From arguably the hardest position on the field to make a noteworthy impact, the right-back excelled in both his primary duty of defending, and further upfield.
|Arsenal Career||1988 - 2002|
|Appearances||619 (598 starts, 21 as a sub)|
His sharpness of thought meant Dixon was rarely found wanting in a positional sense and, unlike his grittier team-mates, Messrs Thomas and Jensen, the defender had a knack of jockeying forwards into unfavourable positions before swiping the ball away.
On the front foot he was unerringly precise with deliveries into the box and his instinct for getting forward - he had been a winger in his early career with Burnley - often proved telling in Arsenal attacks. On the occasion a cross was cleared back to him, Dixon boasted a fine first touch with either foot which afforded him the time to recycle the ball and keep the threat alive.

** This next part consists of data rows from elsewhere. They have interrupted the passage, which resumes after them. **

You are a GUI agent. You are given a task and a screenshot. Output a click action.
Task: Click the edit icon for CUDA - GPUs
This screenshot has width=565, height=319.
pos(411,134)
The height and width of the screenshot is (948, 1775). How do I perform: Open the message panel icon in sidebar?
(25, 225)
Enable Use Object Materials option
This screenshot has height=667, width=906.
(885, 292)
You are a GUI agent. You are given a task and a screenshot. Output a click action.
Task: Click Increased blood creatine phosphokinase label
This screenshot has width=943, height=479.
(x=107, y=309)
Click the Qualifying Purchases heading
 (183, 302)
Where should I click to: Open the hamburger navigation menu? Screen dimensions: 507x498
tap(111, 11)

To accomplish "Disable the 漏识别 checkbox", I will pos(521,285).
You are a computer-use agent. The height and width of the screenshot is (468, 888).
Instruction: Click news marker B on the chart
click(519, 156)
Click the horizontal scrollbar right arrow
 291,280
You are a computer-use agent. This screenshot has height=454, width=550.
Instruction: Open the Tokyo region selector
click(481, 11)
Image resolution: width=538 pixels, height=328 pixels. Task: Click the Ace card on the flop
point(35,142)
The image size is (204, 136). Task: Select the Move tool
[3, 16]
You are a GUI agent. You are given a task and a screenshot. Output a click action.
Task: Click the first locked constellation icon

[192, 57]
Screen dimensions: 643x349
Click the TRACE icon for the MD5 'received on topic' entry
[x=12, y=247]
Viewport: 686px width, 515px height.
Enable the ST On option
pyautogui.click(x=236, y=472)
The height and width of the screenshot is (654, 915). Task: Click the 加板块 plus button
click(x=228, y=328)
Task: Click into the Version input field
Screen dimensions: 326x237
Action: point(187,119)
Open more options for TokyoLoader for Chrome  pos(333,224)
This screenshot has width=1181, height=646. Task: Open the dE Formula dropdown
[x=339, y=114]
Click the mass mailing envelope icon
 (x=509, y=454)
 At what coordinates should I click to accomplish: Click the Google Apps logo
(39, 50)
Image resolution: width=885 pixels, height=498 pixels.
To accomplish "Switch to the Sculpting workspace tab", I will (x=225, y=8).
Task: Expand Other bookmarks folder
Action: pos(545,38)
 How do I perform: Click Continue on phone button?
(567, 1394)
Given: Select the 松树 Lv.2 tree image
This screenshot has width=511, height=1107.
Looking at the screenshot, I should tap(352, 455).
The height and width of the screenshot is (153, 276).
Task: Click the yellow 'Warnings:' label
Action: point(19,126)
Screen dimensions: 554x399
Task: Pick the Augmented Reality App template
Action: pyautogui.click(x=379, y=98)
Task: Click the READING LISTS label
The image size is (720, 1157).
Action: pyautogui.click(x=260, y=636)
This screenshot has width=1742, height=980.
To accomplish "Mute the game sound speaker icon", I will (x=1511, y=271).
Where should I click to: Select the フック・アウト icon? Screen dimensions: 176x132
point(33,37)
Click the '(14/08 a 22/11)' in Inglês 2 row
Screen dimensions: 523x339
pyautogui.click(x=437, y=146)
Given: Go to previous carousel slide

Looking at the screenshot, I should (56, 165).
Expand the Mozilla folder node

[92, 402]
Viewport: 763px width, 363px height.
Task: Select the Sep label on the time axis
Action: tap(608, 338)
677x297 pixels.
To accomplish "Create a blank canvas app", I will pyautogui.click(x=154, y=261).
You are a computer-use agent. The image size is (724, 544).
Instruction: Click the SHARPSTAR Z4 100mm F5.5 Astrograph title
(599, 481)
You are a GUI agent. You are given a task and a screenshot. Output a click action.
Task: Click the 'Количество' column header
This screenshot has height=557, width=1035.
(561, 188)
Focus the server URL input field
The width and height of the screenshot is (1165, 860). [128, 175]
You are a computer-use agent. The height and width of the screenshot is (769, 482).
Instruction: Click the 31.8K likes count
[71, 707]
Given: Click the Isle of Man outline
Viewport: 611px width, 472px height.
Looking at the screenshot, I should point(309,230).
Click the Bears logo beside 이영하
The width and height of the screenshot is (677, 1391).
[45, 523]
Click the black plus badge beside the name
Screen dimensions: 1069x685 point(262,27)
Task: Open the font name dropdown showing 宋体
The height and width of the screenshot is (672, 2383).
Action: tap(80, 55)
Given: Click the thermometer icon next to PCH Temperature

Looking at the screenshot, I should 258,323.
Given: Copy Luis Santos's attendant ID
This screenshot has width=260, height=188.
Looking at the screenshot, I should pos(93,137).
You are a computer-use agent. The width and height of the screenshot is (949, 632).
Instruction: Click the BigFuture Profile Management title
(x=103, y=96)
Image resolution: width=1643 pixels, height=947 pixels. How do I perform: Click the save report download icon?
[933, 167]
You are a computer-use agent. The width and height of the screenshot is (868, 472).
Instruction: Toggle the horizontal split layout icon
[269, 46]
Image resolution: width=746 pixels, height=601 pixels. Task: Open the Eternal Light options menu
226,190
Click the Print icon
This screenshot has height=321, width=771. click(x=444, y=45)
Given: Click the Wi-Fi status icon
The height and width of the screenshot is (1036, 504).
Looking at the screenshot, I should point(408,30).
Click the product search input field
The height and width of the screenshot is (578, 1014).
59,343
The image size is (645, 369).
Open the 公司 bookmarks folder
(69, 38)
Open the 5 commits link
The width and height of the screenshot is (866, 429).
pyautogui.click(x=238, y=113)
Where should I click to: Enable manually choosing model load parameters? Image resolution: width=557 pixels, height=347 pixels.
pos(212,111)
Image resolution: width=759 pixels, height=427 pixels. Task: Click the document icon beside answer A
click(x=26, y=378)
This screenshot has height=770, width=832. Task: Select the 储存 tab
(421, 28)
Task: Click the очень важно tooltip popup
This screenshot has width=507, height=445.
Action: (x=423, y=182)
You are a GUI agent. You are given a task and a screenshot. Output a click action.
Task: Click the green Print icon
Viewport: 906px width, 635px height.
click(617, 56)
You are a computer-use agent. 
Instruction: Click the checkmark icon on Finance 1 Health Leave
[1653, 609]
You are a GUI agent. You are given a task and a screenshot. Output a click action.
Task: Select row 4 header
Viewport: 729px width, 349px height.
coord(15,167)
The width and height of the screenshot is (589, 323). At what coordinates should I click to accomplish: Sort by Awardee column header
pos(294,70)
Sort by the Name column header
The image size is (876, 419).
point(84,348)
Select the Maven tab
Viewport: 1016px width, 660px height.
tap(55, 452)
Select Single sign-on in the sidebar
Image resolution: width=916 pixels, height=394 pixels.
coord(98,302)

Dixon had another string to his bow - goals. He was a crisp striker of the ball, scoring 28 times during his Highbury career thanks to some spectacular long-range efforts and a calmness from the penalty spot. Dixon's goals record bears comparison with most defenders in the Club's history.
The attacking nature of his game continued to serve Dixon well when Arsène Wenger took the reins in 1996. The incoming Frenchman's accent on forward thinking full-backs invigorated the now aging Arsenal No 2. Accordingly, after playing a key role in the Club's 'double' success in 1998, the international set-up beckoned once again; Dixon eventually finished with 22 England caps.
As the new millennium approached, there was no hiding the fact that Lee was approaching the twilight of his career. But with typical resoluteness he fought back the challenge of first Oleg Luzhny then Lauren before a knee injury threatened his career. Dixon battled back and when an injury crisis enveloped the squad he stepped into the breach auspiciously, helping the side to the summit of the English league once again.
It was a fitting end to his spell with Arsenal.